### Actions to take
[a] Retype word for word the part of the Cannes film review that begins at the words "The institution’s administrators" and stops after "to her patients.".
[b] Write what comes next in the review of the film All of a Sudden, starting right after its last sentence.

== Quoted passage ==

‘All of a Sudden’ Cannes Review: The Radical Act of Paying Attention
A doctor’s push for humane care sparks resistance and unexpected bonds, as Hamaguchi explores suffering, capitalism, and the fragile promise of empathy over three sprawling hours. In Competition.
Finding the best way to deal with human suffering — with pain, illness, grief — seems to be the driving purpose of Marie-Lou (Virginie Efira), the chief physician of a Parisian nursing home who is attempting to introduce a new approach to patient care. Through this sensitive, intriguing, and well-intentioned three-hour-and-twenty-minute French film by Japanese director Ryusuke Hamaguchi (Drive My Car), Marie-Lou and those around her — patients, staff, family members, and others who gradually join the circle — learn, painfully and hopefully in equal measure, the lesson in humanity the film sets out to teach.
All of a Sudden follows an unusual narrative path, though it unfolds largely within the walls of that clinic. Marie-Lou is struggling to put into practice a method known as Humanitude: a philosophy of care centered on treating patients as full human beings — making eye contact, speaking to them directly, asking questions even of those with severe cognitive impairments. The more experienced nurses resist it. They feel it costs too much time per patient and that, however admirable in theory, it simply doesn’t square with the demands of the real world.
The institution’s administrators seem to share that skepticism, but Marie-Lou and her enthusiastic team are convinced that the approach is not only kinder to patients but will ultimately reduce costs as overall health improves. Marie-Lou herself, however, doesn’t quite practice what she preaches: she lives for work, appears to have no personal life to speak of, and has agreed, as part of a pilot program, to move into an apartment inside the facility to be closer to her patients.

===
== Data section ==

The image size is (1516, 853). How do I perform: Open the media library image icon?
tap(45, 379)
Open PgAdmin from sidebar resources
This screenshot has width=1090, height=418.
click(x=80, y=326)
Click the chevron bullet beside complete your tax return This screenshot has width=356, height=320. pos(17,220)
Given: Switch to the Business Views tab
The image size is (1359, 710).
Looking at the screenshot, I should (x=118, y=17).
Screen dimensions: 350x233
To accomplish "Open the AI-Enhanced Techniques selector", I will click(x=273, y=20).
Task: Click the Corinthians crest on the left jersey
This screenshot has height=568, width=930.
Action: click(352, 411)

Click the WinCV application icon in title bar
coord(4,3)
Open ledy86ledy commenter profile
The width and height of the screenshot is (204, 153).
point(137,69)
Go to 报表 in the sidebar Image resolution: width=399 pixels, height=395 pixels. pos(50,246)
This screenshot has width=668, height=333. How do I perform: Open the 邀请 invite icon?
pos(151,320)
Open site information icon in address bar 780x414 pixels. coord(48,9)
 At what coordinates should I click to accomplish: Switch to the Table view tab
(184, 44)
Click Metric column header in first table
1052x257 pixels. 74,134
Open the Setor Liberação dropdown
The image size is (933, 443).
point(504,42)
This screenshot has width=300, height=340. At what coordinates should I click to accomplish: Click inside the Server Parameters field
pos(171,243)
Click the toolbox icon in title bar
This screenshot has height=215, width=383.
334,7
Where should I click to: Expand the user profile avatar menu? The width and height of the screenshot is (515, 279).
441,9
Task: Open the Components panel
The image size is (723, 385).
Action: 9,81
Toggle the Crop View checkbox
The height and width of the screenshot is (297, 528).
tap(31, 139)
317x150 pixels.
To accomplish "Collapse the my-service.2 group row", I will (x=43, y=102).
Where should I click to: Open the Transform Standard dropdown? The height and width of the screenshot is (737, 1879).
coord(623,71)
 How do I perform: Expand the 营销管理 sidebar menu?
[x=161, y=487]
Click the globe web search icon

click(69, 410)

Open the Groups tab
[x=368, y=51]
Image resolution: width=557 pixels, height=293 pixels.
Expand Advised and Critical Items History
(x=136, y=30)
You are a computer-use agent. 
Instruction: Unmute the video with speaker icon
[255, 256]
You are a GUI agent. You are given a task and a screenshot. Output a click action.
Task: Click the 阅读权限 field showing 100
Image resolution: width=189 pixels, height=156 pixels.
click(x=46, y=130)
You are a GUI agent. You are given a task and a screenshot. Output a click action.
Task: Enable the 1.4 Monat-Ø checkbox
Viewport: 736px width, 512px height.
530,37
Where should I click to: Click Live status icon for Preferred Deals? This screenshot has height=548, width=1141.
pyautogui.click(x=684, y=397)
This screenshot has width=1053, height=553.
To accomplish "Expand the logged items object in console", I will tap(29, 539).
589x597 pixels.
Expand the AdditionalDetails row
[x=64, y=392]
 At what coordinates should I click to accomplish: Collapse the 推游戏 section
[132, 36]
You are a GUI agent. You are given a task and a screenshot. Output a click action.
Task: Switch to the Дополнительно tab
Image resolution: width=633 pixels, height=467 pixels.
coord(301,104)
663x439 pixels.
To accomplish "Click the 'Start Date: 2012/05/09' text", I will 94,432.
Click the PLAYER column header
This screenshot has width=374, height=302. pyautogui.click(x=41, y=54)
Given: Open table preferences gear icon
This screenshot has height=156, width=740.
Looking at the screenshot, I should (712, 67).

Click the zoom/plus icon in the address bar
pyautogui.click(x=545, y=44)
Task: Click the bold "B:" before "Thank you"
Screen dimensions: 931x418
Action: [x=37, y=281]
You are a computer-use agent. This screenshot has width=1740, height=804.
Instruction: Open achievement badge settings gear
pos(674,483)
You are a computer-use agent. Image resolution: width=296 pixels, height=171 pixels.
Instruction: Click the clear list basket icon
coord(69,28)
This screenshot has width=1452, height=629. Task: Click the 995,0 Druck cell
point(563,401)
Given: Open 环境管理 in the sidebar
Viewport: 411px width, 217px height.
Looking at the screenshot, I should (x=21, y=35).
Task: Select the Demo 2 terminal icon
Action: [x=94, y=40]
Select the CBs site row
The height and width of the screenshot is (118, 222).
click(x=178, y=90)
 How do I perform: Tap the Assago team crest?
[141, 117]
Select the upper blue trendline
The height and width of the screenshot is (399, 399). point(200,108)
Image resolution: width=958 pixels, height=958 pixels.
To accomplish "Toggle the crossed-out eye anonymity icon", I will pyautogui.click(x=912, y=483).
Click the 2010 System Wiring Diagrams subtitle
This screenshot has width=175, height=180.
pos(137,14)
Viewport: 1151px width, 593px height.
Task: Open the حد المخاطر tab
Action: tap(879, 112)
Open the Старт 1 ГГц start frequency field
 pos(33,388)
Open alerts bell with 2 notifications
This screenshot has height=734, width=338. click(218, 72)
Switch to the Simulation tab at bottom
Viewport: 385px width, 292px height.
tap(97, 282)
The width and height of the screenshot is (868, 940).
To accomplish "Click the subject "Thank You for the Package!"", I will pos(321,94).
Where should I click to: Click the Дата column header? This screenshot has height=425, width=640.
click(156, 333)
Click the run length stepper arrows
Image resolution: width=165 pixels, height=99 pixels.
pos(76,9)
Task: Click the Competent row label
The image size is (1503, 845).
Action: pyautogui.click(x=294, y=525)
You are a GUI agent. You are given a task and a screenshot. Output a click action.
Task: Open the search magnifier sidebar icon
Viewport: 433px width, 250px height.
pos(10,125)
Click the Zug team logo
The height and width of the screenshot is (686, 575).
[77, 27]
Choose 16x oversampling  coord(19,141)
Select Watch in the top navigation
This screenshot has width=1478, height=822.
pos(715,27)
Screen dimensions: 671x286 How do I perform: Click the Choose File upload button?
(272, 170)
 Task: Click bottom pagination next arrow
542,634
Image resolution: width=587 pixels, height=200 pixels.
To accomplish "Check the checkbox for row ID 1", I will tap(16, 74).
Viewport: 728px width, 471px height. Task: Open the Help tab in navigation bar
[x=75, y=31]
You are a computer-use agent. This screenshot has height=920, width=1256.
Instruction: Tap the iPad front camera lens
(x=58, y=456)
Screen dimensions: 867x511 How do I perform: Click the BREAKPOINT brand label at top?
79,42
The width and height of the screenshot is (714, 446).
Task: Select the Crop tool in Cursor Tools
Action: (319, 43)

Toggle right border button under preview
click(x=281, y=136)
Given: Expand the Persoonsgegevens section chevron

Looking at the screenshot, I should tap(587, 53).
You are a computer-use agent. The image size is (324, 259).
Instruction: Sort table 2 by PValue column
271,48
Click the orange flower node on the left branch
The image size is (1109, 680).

===

### Task-by-task results
[a]
The institution’s administrators seem to share that skepticism, but Marie-Lou and her enthusiastic team are convinced that the approach is not only kinder to patients but will ultimately reduce costs as overall health improves. Marie-Lou herself, however, doesn’t quite practice what she preaches: she lives for work, appears to have no personal life to speak of, and has agreed, as part of a pilot program, to move into an apartment inside the facility to be closer to her patients.

[b]
One day, on a train back to the clinic, she crosses paths with a young autistic man wandering lost through the streets. She gets off at the stop, manages to stop him, and helps reunite him with his family — his grandfather Goro (Kyozo Nagatsuka), a theater actor, and the playwright Mari (Tao Okamoto). Grateful for the rescue, they invite Marie-Lou to see their show, which also deals with mental health. After a post-performance Q&A — where we learn that Marie-Lou speaks quite good Japanese — the two women fall into a conversation that stretches through the entire night. It moves from the sweeping to the intimate: a lengthy, diagram-aided analysis of capitalism’s impending collapse gives way to something more personal and devastating — Mari has terminal cancer and, by all indications, only a few months left.
From there, All of a Sudden drifts to other destinations before returning, always, to the clinic, guided by Hamaguchi’s clear and steady conviction that empathy, attentiveness, and art — if they cannot cure — can at least improve the quality of whatever time remains. It is, in its way, a utopian proposition: that the only escape from the concentric circles of exploited time is love, care, and solidarity.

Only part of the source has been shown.